In an embodiment of the disclosure, when the angle of the direction of the natural wind relative to the straight direction of the vehicle is less than a predetermined angle, the control device controls the diffuser device to move to the extending position. When the angle of the direction of the natural wind relative to the straight direction of the vehicle is greater than the predetermined angle, the control device controls the diffuser device to move to the storing position.
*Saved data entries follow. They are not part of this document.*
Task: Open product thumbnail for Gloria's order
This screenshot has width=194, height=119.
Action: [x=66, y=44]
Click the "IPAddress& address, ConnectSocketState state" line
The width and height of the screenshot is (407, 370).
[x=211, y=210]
To sum up, in the vehicle control system provided by the disclosure, the diffuser device is configured to be movable between the storing position stored in the rear bumper and the extending position protruding from the rear bumper toward the rear of the vehicle. The natural wind detecting device detects the direction of the natural wind relative to the vehicle. The control device controls the movement of the diffuser device in response to the direction of the natural wind. In this way, the diffuser device can move to the storing position or the extending position according to the direction of the natural wind, so that the airflow guided by the diffuser device can be more accurately adjusted according to the actual situation. Accordingly, the vehicle control system provided by the disclosure can improve the aerodynamic performance.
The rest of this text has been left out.